> [Problem details]
Below is some data. Retype exactly the lines starting at the one with "Viewport: 657px width, 483px height." and ending at the one with "This screenshot has width=1851, height=1043.".

> [Records for the exercise]
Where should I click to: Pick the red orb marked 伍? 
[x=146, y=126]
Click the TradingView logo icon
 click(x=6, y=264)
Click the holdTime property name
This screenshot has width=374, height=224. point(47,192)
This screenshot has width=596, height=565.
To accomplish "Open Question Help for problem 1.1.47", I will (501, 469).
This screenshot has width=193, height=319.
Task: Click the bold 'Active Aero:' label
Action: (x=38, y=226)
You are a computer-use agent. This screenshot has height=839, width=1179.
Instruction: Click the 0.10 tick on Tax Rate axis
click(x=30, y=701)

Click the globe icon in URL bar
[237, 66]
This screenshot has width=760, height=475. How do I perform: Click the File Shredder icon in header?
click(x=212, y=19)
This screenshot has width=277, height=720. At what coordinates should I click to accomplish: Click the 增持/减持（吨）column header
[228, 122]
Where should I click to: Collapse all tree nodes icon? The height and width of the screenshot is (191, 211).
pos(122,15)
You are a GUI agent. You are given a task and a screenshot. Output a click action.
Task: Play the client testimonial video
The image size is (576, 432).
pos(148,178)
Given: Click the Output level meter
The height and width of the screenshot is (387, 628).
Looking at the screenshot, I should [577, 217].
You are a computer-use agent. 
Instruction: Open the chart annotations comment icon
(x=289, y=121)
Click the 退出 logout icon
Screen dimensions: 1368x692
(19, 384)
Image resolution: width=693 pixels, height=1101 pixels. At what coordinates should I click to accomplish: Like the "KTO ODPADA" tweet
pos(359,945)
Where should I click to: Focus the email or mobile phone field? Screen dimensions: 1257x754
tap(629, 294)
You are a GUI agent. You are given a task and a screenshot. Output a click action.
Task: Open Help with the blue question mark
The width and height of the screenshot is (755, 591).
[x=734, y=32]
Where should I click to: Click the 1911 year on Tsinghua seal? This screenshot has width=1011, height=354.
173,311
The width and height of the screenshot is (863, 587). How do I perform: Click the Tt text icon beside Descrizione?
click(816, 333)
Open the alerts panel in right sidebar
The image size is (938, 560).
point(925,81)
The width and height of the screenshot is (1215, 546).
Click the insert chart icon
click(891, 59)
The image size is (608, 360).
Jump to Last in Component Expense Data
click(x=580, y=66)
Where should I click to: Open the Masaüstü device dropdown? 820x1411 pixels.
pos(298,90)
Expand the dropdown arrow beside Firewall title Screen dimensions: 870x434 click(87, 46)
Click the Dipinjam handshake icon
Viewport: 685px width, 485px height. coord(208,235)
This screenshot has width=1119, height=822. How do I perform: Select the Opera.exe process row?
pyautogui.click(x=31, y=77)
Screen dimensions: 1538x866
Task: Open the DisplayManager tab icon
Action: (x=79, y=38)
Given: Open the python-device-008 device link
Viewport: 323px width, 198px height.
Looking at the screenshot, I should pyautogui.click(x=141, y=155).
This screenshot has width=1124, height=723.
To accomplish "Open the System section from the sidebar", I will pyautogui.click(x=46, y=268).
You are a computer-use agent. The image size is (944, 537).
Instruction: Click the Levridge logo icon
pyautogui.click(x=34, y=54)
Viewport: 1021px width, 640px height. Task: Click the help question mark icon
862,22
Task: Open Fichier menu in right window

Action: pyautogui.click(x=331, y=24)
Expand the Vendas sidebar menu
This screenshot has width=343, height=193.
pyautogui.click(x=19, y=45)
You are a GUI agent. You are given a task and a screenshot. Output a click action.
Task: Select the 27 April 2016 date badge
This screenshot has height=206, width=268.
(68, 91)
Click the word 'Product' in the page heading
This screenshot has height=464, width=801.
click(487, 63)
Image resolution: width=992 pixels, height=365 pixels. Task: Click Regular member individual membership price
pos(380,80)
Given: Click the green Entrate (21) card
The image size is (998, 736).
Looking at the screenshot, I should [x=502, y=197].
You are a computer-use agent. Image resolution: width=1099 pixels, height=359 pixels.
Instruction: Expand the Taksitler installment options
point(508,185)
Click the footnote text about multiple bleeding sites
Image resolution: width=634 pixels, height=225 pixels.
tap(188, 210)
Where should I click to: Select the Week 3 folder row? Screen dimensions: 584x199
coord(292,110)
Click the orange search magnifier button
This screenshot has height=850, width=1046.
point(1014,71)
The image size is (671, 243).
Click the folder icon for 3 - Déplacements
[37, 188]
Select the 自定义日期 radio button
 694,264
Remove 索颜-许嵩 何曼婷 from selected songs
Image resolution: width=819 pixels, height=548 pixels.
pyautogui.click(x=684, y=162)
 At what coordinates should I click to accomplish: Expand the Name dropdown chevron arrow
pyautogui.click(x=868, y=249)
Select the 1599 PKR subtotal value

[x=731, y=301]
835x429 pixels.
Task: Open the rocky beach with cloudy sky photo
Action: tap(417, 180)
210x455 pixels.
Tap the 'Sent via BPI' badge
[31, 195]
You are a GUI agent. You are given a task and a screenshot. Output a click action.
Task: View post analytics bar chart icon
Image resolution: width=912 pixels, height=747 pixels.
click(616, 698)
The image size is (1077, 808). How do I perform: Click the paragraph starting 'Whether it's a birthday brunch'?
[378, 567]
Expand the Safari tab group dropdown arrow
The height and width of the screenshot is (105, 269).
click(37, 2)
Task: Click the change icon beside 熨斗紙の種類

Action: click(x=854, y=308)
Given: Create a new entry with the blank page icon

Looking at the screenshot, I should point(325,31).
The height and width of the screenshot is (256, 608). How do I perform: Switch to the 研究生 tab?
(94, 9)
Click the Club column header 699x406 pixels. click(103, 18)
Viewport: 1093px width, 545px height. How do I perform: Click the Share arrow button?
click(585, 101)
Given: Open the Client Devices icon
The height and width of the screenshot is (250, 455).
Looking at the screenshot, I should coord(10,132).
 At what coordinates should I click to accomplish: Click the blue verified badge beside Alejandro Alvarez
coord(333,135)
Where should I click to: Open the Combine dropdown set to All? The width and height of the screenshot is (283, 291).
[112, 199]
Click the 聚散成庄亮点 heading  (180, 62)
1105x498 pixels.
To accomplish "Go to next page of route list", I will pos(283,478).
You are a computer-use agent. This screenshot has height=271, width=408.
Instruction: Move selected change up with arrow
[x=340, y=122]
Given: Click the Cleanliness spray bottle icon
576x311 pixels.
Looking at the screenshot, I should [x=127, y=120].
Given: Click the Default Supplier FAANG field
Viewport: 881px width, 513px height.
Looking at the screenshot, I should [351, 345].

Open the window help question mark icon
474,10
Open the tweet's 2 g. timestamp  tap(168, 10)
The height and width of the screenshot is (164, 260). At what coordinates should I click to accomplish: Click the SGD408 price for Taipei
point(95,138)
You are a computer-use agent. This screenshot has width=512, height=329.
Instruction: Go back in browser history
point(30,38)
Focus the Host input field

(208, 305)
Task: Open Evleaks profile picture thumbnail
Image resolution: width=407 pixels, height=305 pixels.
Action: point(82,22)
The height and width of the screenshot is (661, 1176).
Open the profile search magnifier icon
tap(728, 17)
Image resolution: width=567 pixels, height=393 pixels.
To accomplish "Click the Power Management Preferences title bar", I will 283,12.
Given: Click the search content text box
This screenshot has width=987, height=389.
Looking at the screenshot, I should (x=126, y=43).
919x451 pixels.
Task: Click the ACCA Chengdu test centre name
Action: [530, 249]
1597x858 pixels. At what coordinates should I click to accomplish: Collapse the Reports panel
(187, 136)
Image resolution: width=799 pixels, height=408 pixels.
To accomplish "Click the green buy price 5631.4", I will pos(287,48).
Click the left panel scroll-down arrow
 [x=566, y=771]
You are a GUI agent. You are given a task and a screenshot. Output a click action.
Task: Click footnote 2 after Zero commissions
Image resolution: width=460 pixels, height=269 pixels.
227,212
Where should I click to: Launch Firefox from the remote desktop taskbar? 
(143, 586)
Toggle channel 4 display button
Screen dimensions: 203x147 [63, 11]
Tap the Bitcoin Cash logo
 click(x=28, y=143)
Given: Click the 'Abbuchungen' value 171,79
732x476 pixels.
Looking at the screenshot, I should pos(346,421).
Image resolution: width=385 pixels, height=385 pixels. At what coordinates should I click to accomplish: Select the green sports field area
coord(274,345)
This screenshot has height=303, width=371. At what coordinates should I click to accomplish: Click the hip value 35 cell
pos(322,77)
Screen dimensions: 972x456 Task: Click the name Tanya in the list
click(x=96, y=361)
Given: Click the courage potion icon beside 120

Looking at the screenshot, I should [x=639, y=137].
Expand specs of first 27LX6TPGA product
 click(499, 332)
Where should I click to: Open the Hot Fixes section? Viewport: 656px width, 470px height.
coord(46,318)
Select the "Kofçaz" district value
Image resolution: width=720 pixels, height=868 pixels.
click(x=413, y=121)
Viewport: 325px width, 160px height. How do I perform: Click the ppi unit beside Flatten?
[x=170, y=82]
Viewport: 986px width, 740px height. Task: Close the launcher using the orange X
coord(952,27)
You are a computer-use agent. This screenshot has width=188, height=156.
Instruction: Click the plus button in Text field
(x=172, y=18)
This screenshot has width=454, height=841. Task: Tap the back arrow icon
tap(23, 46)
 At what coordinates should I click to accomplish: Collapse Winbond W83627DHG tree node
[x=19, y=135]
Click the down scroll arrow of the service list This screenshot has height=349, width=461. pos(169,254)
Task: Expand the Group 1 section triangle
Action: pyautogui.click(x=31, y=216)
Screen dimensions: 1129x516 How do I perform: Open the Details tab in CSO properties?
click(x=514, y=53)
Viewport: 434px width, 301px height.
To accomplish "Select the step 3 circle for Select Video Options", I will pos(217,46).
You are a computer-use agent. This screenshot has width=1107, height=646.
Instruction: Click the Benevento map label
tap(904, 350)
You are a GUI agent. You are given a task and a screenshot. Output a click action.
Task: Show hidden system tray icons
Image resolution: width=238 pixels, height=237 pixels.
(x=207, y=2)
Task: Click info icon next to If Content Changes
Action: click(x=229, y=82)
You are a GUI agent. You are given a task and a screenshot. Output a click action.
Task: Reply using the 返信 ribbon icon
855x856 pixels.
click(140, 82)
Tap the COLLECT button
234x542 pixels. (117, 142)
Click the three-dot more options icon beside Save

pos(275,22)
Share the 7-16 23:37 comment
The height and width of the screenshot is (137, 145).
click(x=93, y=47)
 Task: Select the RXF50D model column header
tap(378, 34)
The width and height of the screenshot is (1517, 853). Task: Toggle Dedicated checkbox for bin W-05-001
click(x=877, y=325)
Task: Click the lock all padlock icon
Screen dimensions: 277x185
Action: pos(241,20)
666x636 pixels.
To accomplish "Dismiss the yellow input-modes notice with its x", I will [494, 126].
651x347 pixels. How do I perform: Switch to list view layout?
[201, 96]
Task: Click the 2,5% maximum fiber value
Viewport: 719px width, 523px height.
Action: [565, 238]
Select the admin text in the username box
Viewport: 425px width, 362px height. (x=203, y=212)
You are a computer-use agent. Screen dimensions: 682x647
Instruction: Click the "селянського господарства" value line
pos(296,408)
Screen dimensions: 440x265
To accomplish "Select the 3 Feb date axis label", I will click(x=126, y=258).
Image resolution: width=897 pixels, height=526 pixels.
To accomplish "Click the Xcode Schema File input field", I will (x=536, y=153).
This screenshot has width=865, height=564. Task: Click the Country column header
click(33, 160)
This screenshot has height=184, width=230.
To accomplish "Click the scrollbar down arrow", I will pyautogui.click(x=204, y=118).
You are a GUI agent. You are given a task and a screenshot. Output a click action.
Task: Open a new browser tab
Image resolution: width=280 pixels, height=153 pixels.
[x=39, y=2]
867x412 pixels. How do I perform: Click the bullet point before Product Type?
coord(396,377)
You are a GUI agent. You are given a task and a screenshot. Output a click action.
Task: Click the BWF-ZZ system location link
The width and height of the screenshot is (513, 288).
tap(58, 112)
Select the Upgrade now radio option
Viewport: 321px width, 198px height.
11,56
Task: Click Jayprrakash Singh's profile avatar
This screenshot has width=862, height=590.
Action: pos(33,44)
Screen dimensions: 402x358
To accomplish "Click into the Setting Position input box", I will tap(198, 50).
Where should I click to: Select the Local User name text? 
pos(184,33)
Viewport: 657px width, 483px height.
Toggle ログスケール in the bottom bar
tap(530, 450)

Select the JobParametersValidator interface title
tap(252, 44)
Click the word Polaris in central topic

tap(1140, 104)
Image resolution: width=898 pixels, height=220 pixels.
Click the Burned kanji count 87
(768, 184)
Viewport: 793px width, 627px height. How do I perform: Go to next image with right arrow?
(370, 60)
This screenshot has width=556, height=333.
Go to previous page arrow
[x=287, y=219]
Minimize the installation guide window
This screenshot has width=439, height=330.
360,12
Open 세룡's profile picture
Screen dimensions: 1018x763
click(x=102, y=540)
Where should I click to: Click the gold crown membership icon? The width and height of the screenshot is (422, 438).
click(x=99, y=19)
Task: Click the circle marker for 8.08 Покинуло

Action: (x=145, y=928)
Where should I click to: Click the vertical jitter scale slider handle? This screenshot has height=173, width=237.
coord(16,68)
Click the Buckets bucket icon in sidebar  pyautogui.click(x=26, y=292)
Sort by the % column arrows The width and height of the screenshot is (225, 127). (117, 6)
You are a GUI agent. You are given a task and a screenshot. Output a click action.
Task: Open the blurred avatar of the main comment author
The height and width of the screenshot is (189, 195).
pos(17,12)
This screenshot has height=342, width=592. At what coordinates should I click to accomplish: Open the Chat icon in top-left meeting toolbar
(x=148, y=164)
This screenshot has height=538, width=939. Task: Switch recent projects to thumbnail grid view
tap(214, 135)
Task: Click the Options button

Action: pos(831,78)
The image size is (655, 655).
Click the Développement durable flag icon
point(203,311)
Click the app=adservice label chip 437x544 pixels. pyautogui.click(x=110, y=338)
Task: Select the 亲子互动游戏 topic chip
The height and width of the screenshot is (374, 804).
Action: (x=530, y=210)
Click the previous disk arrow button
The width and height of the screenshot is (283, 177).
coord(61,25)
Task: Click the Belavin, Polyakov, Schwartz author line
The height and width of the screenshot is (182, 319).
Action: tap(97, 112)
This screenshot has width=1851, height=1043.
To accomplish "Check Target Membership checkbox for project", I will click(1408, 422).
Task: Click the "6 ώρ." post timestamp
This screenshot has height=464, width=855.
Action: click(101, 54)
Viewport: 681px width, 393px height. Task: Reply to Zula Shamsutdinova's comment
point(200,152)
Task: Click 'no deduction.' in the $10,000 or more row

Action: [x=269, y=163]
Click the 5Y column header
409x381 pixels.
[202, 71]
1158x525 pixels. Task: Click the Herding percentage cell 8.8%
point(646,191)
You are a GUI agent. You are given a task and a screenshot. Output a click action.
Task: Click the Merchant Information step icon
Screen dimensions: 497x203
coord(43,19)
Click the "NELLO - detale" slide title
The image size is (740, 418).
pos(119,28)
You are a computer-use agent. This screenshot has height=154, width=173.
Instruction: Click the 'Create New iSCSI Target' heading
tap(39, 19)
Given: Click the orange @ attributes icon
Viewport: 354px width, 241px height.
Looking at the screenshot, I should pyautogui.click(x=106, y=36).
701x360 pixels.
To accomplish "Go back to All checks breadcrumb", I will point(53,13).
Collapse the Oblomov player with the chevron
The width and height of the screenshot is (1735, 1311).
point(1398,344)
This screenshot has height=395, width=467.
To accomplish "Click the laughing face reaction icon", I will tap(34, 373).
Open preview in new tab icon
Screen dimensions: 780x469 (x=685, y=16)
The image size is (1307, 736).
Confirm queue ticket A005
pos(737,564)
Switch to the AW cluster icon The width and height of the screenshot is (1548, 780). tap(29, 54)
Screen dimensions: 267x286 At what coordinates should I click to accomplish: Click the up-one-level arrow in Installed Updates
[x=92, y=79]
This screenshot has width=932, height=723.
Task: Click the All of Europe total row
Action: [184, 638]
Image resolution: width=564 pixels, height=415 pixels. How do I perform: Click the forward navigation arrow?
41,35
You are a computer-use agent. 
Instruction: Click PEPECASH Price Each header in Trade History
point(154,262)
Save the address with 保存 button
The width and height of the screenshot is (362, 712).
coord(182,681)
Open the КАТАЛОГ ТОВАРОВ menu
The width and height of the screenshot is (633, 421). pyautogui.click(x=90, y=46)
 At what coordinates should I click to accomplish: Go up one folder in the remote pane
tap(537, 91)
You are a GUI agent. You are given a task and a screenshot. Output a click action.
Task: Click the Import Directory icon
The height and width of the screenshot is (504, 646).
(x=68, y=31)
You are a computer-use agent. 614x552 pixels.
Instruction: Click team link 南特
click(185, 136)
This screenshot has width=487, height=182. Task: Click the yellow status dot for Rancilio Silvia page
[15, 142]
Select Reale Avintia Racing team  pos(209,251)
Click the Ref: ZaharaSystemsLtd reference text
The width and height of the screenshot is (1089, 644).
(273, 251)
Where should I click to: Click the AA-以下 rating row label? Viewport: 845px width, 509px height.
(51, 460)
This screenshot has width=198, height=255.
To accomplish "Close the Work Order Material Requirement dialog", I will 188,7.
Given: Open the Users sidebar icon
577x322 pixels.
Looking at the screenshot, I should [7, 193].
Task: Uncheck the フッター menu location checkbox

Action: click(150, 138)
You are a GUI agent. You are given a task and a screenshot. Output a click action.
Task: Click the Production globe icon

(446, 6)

> [Task result]
Viewport: 657px width, 483px height.
Toggle ログスケール in the bottom bar
tap(530, 450)

Select the JobParametersValidator interface title
tap(252, 44)
Click the word Polaris in central topic

tap(1140, 104)
Image resolution: width=898 pixels, height=220 pixels.
Click the Burned kanji count 87
(768, 184)
Viewport: 793px width, 627px height. How do I perform: Go to next image with right arrow?
(370, 60)
This screenshot has width=556, height=333.
Go to previous page arrow
[x=287, y=219]
Minimize the installation guide window
This screenshot has width=439, height=330.
360,12
Open 세룡's profile picture
Screen dimensions: 1018x763
click(x=102, y=540)
Where should I click to: Click the gold crown membership icon? The width and height of the screenshot is (422, 438).
click(x=99, y=19)
Task: Click the circle marker for 8.08 Покинуло

Action: (x=145, y=928)
Where should I click to: Click the vertical jitter scale slider handle? This screenshot has height=173, width=237.
coord(16,68)
Click the Buckets bucket icon in sidebar  pyautogui.click(x=26, y=292)
Sort by the % column arrows The width and height of the screenshot is (225, 127). (117, 6)
You are a GUI agent. You are given a task and a screenshot. Output a click action.
Task: Open the blurred avatar of the main comment author
The height and width of the screenshot is (189, 195).
pos(17,12)
This screenshot has height=342, width=592. At what coordinates should I click to accomplish: Open the Chat icon in top-left meeting toolbar
(x=148, y=164)
This screenshot has height=538, width=939. Task: Switch recent projects to thumbnail grid view
tap(214, 135)
Task: Click the Options button

Action: pos(831,78)
The image size is (655, 655).
Click the Développement durable flag icon
point(203,311)
Click the app=adservice label chip 437x544 pixels. pyautogui.click(x=110, y=338)
Task: Select the 亲子互动游戏 topic chip
The height and width of the screenshot is (374, 804).
Action: (x=530, y=210)
Click the previous disk arrow button
The width and height of the screenshot is (283, 177).
coord(61,25)
Task: Click the Belavin, Polyakov, Schwartz author line
The height and width of the screenshot is (182, 319).
Action: tap(97, 112)
This screenshot has width=1851, height=1043.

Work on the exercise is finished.